Я соблюдал эти правила, но возмущался ими. Особенно с тех пор, как
понял, что в жизни каждого человека есть свои трудности и осложнения, хотя
общество предпочитает закрывать на них глаза, если они не затрагивают
непосредственно его.
Взять хотя бы моих соседей по пансиону - миссис Бэртсворт испытывала
все тяготы неудачного замужества, Мэми Фультон полагала, что молодые люди
избегают ее из-за того, что она толста; мистер Гулливер чувствует себя
счастливым, только находясь в центре всеобщего внимания.
А в конторе Смога и Бернса? Миссис Смолпэк была жертвой алчности и
честолюбия; мисс Брайс не имела никакой цели в жизни; у миссис Фрезер была
сварливая свекровь.
Но тяготы, испытываемые всеми этими людьми, не сломили их, поскольку
они продолжали пользоваться уважением и расположением общества. Их личные
неприятности никого не касались.
Очень многие из тех людей, которых я встречал на улице, испытывали свои
трудности. Одни были не вполне нормальны, другие обладали скверным
характером. Среди лих были жертвы семейного разлада, недостаточного
образования, глупых родителей, жадности и похоти, они были жертвами
общества, породившего условия, при которых стало возможным существование
всех этих пороков. Трудностям не было числа - одни из них были приемлемы для
общества, другие тщательно игнорировались, иные вызывали жалость или
отвращение.
Людям с явными недостатками приходилось трудней, чем тем, чьи
недостатки были скрыты. Поврежденный разум встречался не реже, чем
поврежденное тело, но в первом случае свой недостаток можно было скрыть,
тогда как во втором он был очевиден для всех. Человеку, отдававшему жизнь
наживе, было несравненно труднее найти счастье, чем мне, но вряд ли многие
сознавали это.
Мне иногда приходило в голову, что если бы люди с больным рассудком
должны были бы иметь какую-то видимую опору, вроде костылей, то на улицах
Мельбурна можно было бы оглохнуть от стука костылей.

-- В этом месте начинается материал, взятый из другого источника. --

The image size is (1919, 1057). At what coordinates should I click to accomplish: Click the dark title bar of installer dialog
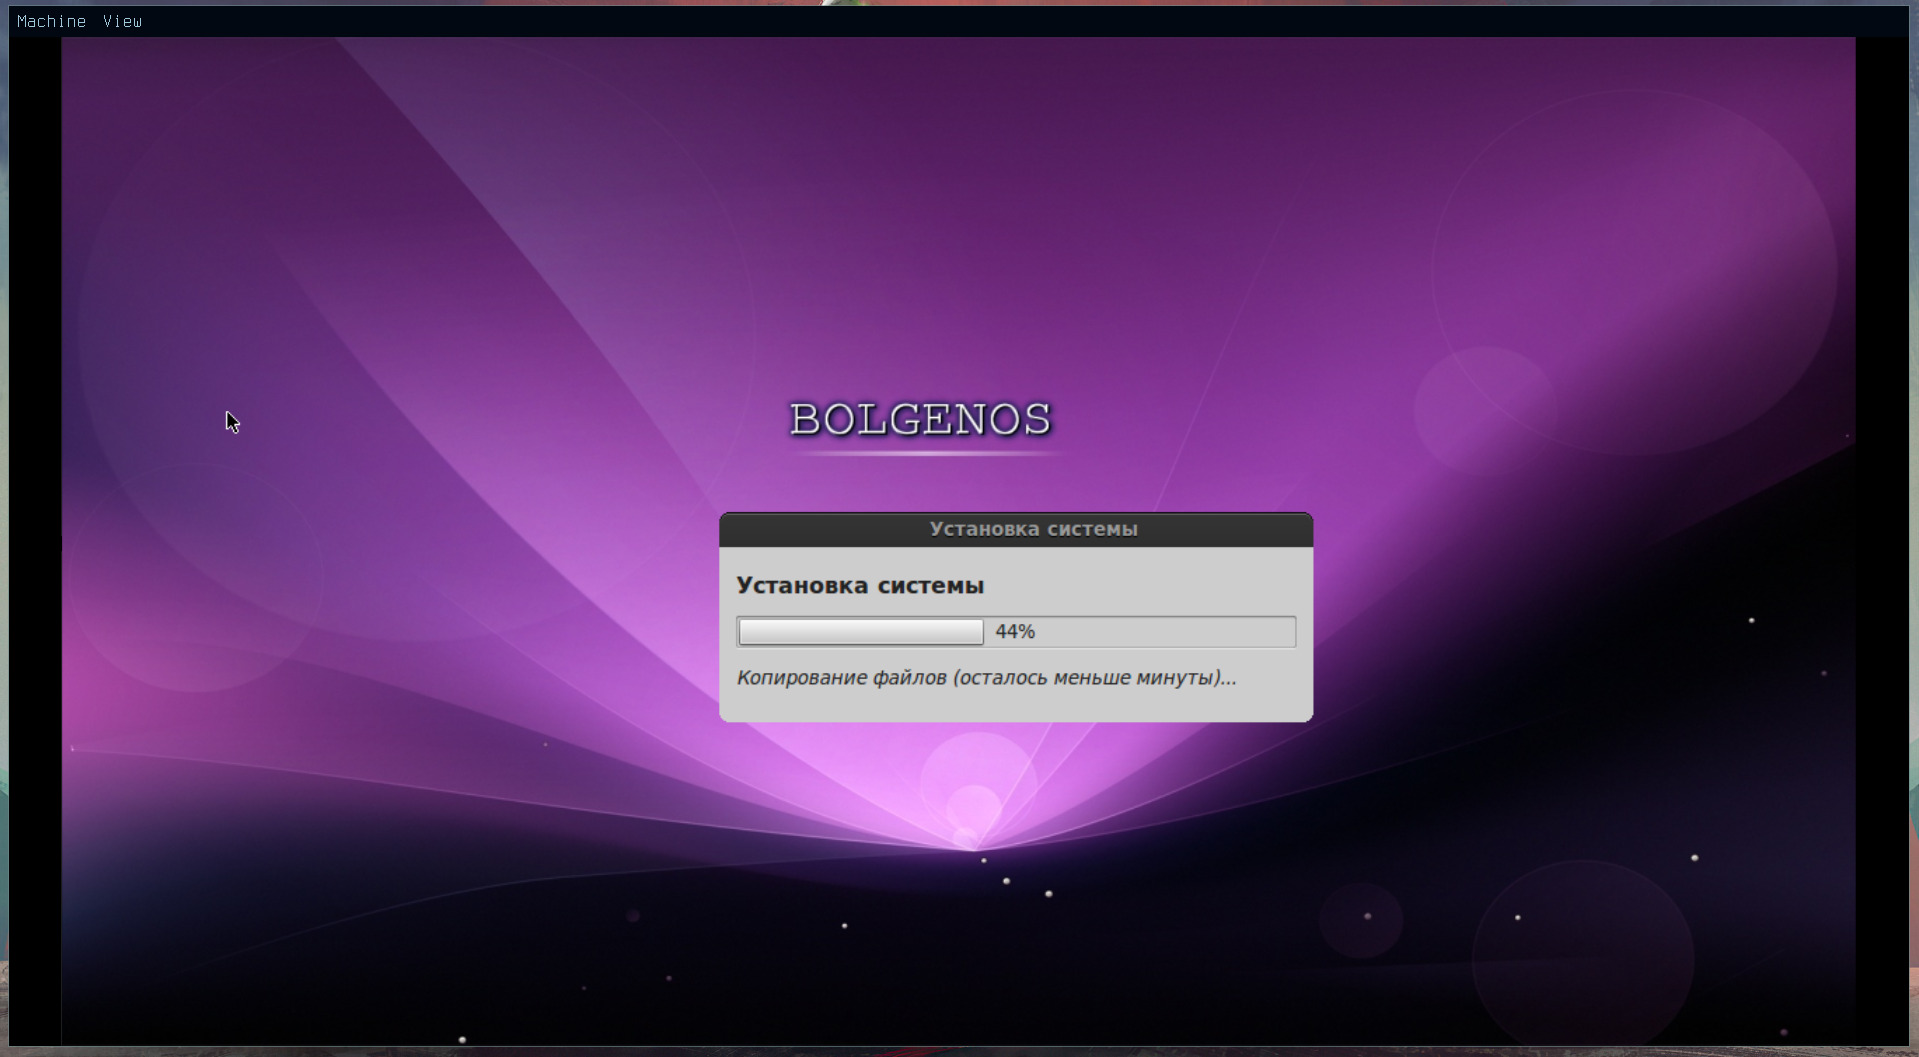(1015, 529)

Я размышлял о доброте и бескорыстии, проявленных многими знакомыми мне
людьми. И то, что эти качества гораздо чаще встречались у бедных, чем у
богатых, убедило меня, что именно в их среде меня скорее всего могут
принять, как равного. Моя беда не смущала тех, у кого своих бед хватало по
горло.
Раздумывая об этих людях, я начал понимать, до чего был неправ, обвиняя
других в нежелании признать меня равноправным членом общества. Я сам был
виноват в том, что люди отшатывались от меня.
Вполне естественно, что физическое уродство в первый момент отпугивает.
Разве сам я не испытывал того же при встрече с другими калеками? Чтобы
заставить Других преодолеть это чувство, надо было прежде всего победить его
в себе самом. Артур был прав, говоря о моем пристыженном, виноватом виде.
Я знал многих калек, я разговаривал с ними о наших общих бедах и должен
сказать, что ни один из них не страдал непосредственно из-за своего недуга.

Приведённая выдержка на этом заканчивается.